┌─ Source material

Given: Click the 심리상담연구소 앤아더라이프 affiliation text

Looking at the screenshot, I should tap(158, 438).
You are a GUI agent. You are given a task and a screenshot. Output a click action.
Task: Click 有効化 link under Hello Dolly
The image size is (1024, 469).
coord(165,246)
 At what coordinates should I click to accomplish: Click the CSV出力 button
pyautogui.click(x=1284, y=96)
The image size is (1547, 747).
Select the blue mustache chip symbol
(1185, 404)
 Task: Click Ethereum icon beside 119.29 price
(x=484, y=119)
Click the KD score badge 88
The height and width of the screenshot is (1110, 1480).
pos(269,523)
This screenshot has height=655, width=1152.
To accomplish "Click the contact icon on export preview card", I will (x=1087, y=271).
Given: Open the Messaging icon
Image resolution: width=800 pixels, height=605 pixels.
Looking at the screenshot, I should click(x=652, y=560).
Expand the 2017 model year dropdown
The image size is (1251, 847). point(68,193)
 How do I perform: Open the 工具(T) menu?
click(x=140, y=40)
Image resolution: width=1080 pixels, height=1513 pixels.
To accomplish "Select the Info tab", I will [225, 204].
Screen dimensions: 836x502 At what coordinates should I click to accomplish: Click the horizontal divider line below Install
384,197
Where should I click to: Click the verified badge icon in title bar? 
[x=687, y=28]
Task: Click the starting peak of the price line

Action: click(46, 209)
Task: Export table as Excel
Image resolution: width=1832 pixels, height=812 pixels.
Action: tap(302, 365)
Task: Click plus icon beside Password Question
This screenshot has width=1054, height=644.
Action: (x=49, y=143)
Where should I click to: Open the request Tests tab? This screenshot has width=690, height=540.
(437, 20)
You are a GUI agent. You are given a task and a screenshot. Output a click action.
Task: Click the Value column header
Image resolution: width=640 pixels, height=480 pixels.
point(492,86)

└─

### [Directive]
Please print every one of the lines above word for word, without changing anything.

### [Result]
Given: Click the 심리상담연구소 앤아더라이프 affiliation text

Looking at the screenshot, I should tap(158, 438).
You are a GUI agent. You are given a task and a screenshot. Output a click action.
Task: Click 有効化 link under Hello Dolly
The image size is (1024, 469).
coord(165,246)
 At what coordinates should I click to accomplish: Click the CSV出力 button
pyautogui.click(x=1284, y=96)
The image size is (1547, 747).
Select the blue mustache chip symbol
(1185, 404)
 Task: Click Ethereum icon beside 119.29 price
(x=484, y=119)
Click the KD score badge 88
The height and width of the screenshot is (1110, 1480).
pos(269,523)
This screenshot has height=655, width=1152.
To accomplish "Click the contact icon on export preview card", I will (x=1087, y=271).
Given: Open the Messaging icon
Image resolution: width=800 pixels, height=605 pixels.
Looking at the screenshot, I should click(x=652, y=560).
Expand the 2017 model year dropdown
The image size is (1251, 847). point(68,193)
 How do I perform: Open the 工具(T) menu?
click(x=140, y=40)
Image resolution: width=1080 pixels, height=1513 pixels.
To accomplish "Select the Info tab", I will [225, 204].
Screen dimensions: 836x502 At what coordinates should I click to accomplish: Click the horizontal divider line below Install
384,197
Where should I click to: Click the verified badge icon in title bar? 
[x=687, y=28]
Task: Click the starting peak of the price line

Action: click(46, 209)
Task: Export table as Excel
Image resolution: width=1832 pixels, height=812 pixels.
Action: tap(302, 365)
Task: Click plus icon beside Password Question
This screenshot has width=1054, height=644.
Action: (x=49, y=143)
Where should I click to: Open the request Tests tab? This screenshot has width=690, height=540.
(437, 20)
You are a GUI agent. You are given a task and a screenshot. Output a click action.
Task: Click the Value column header
Image resolution: width=640 pixels, height=480 pixels.
point(492,86)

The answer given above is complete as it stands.